In [95]:
from nltk.corpus import wordnet as wn
import random, csv

import run_bert_relation_prediction as relation_prediction
import run_bert_link_prediction as link_prediction

## Set folder

In [220]:
# input file
cskg_file = "./data/cskg/cskg_connected.tsv"

# output file
cskg_relation_prediction = "./data/cskg/relation_prediction.tsv"
cskg_link_prediction = "./data/cskg/link_prediction.tsv"
cskg_100 = "./data/cskg/cskg_100.tsv"

## Data Preparation

In [96]:
def load_file(filename,encoding=None,errors=None):
    # load data file
    with open(filename,"r",encoding=encoding, errors=errors) as f:
        head_str = f.readline()
        head=head_str.split("\t")
        
        lines = []
        for line_str in f:
            line_str=line_str.strip()
            
            if line_str:
                line=line_str.split("\t")

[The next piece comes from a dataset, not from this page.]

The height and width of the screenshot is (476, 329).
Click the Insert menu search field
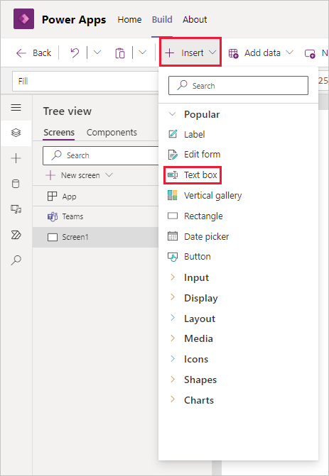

                lines.append(line)
            
    return head,lines

def line_filter(lines, label_="/r/HasProperty"):
    #
    res = []
    
    for line in lines:
        entity1 = line[1]
        entity2 = line[3]
        relation = line[2]
        
        entity1_label=line[4]
        entity2_label=line[5]
        relation_label=line[6]
        
        if line[2] == label_:
            # has relation label hasproperty
            
            # subject 2+ candidates
            # object 1+ candidates
            
            entity1_synsets = wn.synsets(entity1_label.replace(" ","_"))
            entity2_synsets = wn.synsets(entity2_label.replace(" ","_"))
            #res.append(line)
            
            if len(entity1_synsets) >= 2 and len(entity2_synsets)>=1:
                res.append(line)
                
    return res

def write_file(filename,lines,encoding=None,errors=None):
    # write data file
    with open(filename,"w",encoding=encoding, errors=errors) as f:
        writer = csv.writer(f, delimiter='\t')
        writer.writerows(lines)
        
    return

In [4]:
# load file
head, lines=load_file(cskg_file,encoding="utf8")

In [5]:
# example of line
lines[15014]

['/c/en/about_ten_percent_of_people-/r/HasProperty-/c/en/left_handed-0000',
 '/c/en/about_ten_percent_of_people',
 '/r/HasProperty',
 '/c/en/left_handed',
 'about ten percent of people',
 'left handed',
 'has property',
 '',
 'CN',
 '[[About ten percent of people]] are [[left-handed]]']

In [6]:
# Filter
filter_lines = line_filter(lines)

# example of filter line, and number
filter_lines[0], len(filter_lines)

(['/c/en/1000-/r/HasProperty-/c/en/one_thousand-0000',
  '/c/en/1000',
  '/r/HasProperty',
  '/c/en/one_thousand',
  '1000',
  'one thousand',
  'has property',
  '',
  'CN',
  '[[1000]] is [[one thousand]]'],
 1788)

In [7]:
# random choose 100 samples from filter_lines
lines_100=random.sample(filter_lines,100)

# generate triple
ent2text={}
relation2text={}

for line in lines_100:
    ent2text[line[1]]=wn.synsets(line[4].replace(" ","_"))[0].definition()
    ent2text[line[3]]=wn.synsets(line[5].replace(" ","_"))[0].definition()
    relation2text[line[2]] = line[6]

<run_bert_relation_prediction.InputExample at 0x7fb23f15eda0>

In [103]:
# write file
write_file(cskg_100,[_[1:7] for _ in lines_100])

In [104]:
# load file
with open(cskg_100,"r") as f:
    lines = []
    for line_str in f:
        line_str=line_str.strip()

        if line_str:
            line=line_str.split("\t")

            lines.append(line)

In [221]:
# example of new lines
lines[0]

['Q190024', '/r/HasProperty', 'Q39338', 'mandarin orange', 'orange', 'color']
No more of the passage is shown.